• Instructions
[a] Decide whether each statement agrees with the passage on music publishing deals: (i) a songwriter automatically owns the copyright once a song is finished; (ii) in an administration deal, the administrator owns a portion of the copyright; (iii) the writer's share makes up 25% of publishing ownership. Answer yes or no for each and quote the deciding words.
[b] Continue the passage on music publishing deals, picking up after its last sentence.

The industry can be split between which deals they believe in most, but there are some facts that can’t be disputed. First off, the moment you decide that the song you’ve poured your soul into is finally finished, you automatically own the copyright and 100% of your publishing ownership for that composition. Next, this 100% publishing ownership is divided into two very important pieces: the publisher’s share (50%) and the writer’s share (50%). These facts are so important because some publishing agreements take a percentage of ownership from your publisher’s share. Understanding that this ownership is yours from the get-go is crucial when making decisions about your career. Publishing Ownership Shares

Let’s walk through the three main types of music publishing deals you might come across.

Administration Agreement

In an administration deal, you - the songwriter - keep 100% ownership of your copyright (and writer's share) and give away 15-25% (although that percentage may be more or less depending on the administrator’s terms) of your publisher’s share in the form of an administrative fee for a term of usually 1-3 years. Publishing administrators do not own or control any percentage of your copyright at any point in the agreement.

• Dataset content
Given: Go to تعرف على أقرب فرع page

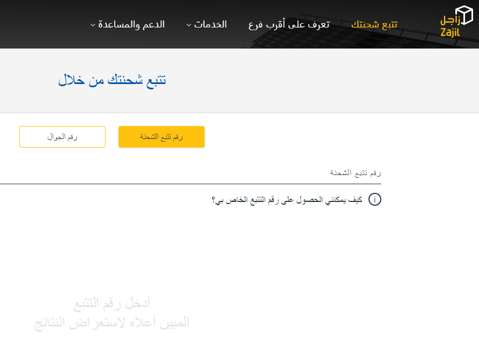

• The answers
[a]
(i) Yes: "you automatically own the copyright and 100% of your publishing ownership for that composition"
(ii) No: "Publishing administrators do not own or control any percentage of your copyright at any point in the agreement."
(iii) No: "the publisher’s share (50%) and the writer’s share (50%)"

[b]
Administration agreements ordinarily do not include any creative services and focus solely on duties such as properly registering your songs with pay sources and collection societies around the world, as well as collecting royalties on your behalf. Most administrators will also process the paperwork for any sync licenses you procure, for a percentage of the sync royalty. This is called "passive" sync income. In some instances, administration deals can include an advance, which must be recouped in the same way as in a co-publishing deal (which we’ll explain further soon), meaning that before you are paid out any royalties, all of your advance must be paid back.

Publishing administrators have relationships with all kinds of performance and mechanical collection societies and pay sources around the world that make royalty collection much simpler than it would be for a single songwriter to do on their own. This leaves you time to focus on writing as well as to work on pushing your songs creatively.

Administration Pros & Cons

At Songtrust, we’ve created a seamless publishing administration platform to help you register and collect all of your royalties worldwide, while retaining 100% of your copyright ownership. If this type of music publishing deal appeals to you, reach out to our team to learn more.

Traditional (or Co-Publishing) Agreement

Commonly known publishing agreements are either traditional or co-publishing agreements. Some aspects of these agreements are similar, but they have one distinguishing difference -- the amount of ownership you get to keep.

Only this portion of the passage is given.